§ **Work required**
Return the records exactly, from the first line through the "FAQs (447, 1338)" line.

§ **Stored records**
↓

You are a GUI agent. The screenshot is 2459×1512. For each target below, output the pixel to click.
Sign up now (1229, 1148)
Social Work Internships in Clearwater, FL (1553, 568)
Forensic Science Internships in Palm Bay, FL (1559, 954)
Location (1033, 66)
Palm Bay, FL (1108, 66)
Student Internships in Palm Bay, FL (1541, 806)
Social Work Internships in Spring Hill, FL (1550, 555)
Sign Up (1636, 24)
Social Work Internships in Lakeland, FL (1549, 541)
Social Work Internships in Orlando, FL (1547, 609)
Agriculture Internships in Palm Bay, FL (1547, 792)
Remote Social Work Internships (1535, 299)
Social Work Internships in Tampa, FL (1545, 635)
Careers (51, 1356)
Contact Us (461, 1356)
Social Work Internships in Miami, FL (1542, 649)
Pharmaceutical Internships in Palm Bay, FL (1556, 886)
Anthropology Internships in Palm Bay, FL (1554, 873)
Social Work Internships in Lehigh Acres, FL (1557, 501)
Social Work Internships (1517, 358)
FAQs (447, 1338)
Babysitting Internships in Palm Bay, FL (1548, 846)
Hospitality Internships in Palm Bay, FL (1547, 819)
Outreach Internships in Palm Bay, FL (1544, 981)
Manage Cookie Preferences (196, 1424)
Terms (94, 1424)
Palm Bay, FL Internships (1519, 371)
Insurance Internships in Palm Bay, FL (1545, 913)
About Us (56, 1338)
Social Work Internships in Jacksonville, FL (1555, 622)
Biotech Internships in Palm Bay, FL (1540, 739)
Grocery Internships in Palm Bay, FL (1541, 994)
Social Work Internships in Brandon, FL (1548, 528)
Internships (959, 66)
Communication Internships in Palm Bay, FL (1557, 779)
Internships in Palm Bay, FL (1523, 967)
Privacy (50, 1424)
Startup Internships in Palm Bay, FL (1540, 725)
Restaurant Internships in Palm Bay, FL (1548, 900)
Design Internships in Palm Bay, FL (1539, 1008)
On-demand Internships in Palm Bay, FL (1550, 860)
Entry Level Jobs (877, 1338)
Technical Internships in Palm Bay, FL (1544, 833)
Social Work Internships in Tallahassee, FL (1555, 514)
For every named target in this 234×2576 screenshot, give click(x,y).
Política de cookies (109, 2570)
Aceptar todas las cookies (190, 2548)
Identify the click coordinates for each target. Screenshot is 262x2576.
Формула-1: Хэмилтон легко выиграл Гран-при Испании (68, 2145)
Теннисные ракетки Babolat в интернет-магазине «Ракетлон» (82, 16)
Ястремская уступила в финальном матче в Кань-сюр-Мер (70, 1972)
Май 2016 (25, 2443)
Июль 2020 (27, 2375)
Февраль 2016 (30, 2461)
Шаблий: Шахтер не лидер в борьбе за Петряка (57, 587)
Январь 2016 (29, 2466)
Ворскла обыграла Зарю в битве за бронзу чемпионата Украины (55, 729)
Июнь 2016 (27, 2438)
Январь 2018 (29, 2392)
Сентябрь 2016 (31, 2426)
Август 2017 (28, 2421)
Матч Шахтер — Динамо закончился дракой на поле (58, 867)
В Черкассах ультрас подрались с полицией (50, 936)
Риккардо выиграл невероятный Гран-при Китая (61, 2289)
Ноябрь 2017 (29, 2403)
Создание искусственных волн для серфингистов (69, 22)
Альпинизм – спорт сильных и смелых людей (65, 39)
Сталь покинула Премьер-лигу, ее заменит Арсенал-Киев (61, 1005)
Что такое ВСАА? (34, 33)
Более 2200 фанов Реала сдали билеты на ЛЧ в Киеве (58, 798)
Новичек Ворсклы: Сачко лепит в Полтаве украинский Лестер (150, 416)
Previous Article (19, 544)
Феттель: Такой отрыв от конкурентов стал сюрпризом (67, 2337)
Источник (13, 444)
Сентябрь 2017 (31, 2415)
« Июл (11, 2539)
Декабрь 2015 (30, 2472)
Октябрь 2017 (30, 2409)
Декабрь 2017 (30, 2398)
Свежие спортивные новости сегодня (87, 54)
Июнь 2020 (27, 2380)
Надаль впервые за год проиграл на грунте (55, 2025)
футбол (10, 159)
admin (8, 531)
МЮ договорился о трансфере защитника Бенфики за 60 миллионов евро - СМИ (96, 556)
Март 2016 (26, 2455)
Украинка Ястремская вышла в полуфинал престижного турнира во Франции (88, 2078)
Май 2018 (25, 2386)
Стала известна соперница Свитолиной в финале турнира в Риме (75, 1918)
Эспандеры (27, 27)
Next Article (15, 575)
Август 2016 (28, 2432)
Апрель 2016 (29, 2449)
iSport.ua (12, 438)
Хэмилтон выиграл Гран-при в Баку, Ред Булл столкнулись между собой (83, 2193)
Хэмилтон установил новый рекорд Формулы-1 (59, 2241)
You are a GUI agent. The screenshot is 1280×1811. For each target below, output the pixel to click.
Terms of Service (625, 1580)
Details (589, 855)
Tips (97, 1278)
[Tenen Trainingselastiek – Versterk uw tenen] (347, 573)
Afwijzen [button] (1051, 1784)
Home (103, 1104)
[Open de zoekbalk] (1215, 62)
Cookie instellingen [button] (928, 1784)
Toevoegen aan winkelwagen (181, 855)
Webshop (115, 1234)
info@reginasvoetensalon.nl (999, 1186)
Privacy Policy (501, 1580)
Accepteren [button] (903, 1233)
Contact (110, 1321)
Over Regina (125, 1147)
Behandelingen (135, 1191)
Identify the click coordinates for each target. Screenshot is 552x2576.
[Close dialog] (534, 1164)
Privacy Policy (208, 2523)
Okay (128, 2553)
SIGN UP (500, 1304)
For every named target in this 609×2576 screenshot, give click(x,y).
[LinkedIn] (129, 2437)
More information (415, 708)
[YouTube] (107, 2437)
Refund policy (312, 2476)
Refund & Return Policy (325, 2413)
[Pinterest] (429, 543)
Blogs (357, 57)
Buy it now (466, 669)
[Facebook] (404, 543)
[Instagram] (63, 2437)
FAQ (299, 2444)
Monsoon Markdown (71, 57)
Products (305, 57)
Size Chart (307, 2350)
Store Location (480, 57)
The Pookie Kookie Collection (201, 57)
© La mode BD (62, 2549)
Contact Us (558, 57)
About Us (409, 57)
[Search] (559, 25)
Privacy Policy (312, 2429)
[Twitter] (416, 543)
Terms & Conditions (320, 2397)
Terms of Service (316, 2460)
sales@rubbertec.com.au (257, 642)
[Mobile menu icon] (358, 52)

↑

§ **Task result**
You are a GUI agent. The screenshot is 2459×1512. For each target below, output the pixel to click.
Sign up now (1229, 1148)
Social Work Internships in Clearwater, FL (1553, 568)
Forensic Science Internships in Palm Bay, FL (1559, 954)
Location (1033, 66)
Palm Bay, FL (1108, 66)
Student Internships in Palm Bay, FL (1541, 806)
Social Work Internships in Spring Hill, FL (1550, 555)
Sign Up (1636, 24)
Social Work Internships in Lakeland, FL (1549, 541)
Social Work Internships in Orlando, FL (1547, 609)
Agriculture Internships in Palm Bay, FL (1547, 792)
Remote Social Work Internships (1535, 299)
Social Work Internships in Tampa, FL (1545, 635)
Careers (51, 1356)
Contact Us (461, 1356)
Social Work Internships in Miami, FL (1542, 649)
Pharmaceutical Internships in Palm Bay, FL (1556, 886)
Anthropology Internships in Palm Bay, FL (1554, 873)
Social Work Internships in Lehigh Acres, FL (1557, 501)
Social Work Internships (1517, 358)
FAQs (447, 1338)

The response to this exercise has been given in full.